Your assignment :: Return the entries below exactly as written.

Listed entries ::
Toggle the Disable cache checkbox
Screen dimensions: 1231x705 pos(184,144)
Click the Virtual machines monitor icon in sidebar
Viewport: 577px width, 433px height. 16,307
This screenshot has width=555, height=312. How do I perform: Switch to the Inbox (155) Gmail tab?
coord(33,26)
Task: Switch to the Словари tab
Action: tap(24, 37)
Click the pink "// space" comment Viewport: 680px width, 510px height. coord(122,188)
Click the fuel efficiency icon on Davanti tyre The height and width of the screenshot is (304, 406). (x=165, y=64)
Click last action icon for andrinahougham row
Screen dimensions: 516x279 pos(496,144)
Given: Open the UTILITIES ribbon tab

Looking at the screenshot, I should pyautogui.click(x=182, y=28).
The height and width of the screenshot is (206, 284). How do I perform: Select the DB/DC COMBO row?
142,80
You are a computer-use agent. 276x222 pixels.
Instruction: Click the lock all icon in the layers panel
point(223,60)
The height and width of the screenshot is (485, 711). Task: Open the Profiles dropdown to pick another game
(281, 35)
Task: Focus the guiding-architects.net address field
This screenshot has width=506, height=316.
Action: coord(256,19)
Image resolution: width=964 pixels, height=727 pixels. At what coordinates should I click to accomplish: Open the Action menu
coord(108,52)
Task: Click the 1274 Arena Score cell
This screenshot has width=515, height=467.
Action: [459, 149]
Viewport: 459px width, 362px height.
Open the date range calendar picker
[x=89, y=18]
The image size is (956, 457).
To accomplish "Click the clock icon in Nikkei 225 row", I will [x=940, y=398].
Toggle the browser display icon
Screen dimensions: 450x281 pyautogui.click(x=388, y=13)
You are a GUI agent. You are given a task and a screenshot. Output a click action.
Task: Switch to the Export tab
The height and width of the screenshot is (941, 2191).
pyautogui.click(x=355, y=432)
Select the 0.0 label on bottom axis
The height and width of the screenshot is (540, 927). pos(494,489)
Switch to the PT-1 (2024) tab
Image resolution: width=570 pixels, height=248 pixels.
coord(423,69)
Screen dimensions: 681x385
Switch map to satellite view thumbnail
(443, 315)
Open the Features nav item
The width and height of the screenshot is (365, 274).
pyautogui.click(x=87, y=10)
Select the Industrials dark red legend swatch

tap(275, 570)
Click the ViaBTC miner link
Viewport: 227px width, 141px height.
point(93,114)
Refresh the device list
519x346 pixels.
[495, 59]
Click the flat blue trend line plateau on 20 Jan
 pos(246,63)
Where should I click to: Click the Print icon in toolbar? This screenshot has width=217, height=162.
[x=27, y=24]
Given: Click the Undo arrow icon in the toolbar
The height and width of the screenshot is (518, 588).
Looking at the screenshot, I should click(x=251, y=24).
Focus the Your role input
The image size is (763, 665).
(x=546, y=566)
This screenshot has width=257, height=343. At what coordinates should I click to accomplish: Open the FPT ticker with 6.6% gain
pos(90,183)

Exercise response ::
Toggle the Disable cache checkbox
Screen dimensions: 1231x705 pos(184,144)
Click the Virtual machines monitor icon in sidebar
Viewport: 577px width, 433px height. 16,307
This screenshot has width=555, height=312. How do I perform: Switch to the Inbox (155) Gmail tab?
coord(33,26)
Task: Switch to the Словари tab
Action: tap(24, 37)
Click the pink "// space" comment Viewport: 680px width, 510px height. coord(122,188)
Click the fuel efficiency icon on Davanti tyre The height and width of the screenshot is (304, 406). (x=165, y=64)
Click last action icon for andrinahougham row
Screen dimensions: 516x279 pos(496,144)
Given: Open the UTILITIES ribbon tab

Looking at the screenshot, I should pyautogui.click(x=182, y=28).
The height and width of the screenshot is (206, 284). How do I perform: Select the DB/DC COMBO row?
142,80
You are a computer-use agent. 276x222 pixels.
Instruction: Click the lock all icon in the layers panel
point(223,60)
The height and width of the screenshot is (485, 711). Task: Open the Profiles dropdown to pick another game
(281, 35)
Task: Focus the guiding-architects.net address field
This screenshot has width=506, height=316.
Action: coord(256,19)
Image resolution: width=964 pixels, height=727 pixels. At what coordinates should I click to accomplish: Open the Action menu
coord(108,52)
Task: Click the 1274 Arena Score cell
This screenshot has width=515, height=467.
Action: [459, 149]
Viewport: 459px width, 362px height.
Open the date range calendar picker
[x=89, y=18]
The image size is (956, 457).
To accomplish "Click the clock icon in Nikkei 225 row", I will [x=940, y=398].
Toggle the browser display icon
Screen dimensions: 450x281 pyautogui.click(x=388, y=13)
You are a GUI agent. You are given a task and a screenshot. Output a click action.
Task: Switch to the Export tab
The height and width of the screenshot is (941, 2191).
pyautogui.click(x=355, y=432)
Select the 0.0 label on bottom axis
The height and width of the screenshot is (540, 927). pos(494,489)
Switch to the PT-1 (2024) tab
Image resolution: width=570 pixels, height=248 pixels.
coord(423,69)
Screen dimensions: 681x385
Switch map to satellite view thumbnail
(443, 315)
Open the Features nav item
The width and height of the screenshot is (365, 274).
pyautogui.click(x=87, y=10)
Select the Industrials dark red legend swatch

tap(275, 570)
Click the ViaBTC miner link
Viewport: 227px width, 141px height.
point(93,114)
Refresh the device list
519x346 pixels.
[495, 59]
Click the flat blue trend line plateau on 20 Jan
 pos(246,63)
Where should I click to: Click the Print icon in toolbar? This screenshot has width=217, height=162.
[x=27, y=24]
Given: Click the Undo arrow icon in the toolbar
The height and width of the screenshot is (518, 588).
Looking at the screenshot, I should click(x=251, y=24).
Focus the Your role input
The image size is (763, 665).
(x=546, y=566)
This screenshot has width=257, height=343. At what coordinates should I click to accomplish: Open the FPT ticker with 6.6% gain
pos(90,183)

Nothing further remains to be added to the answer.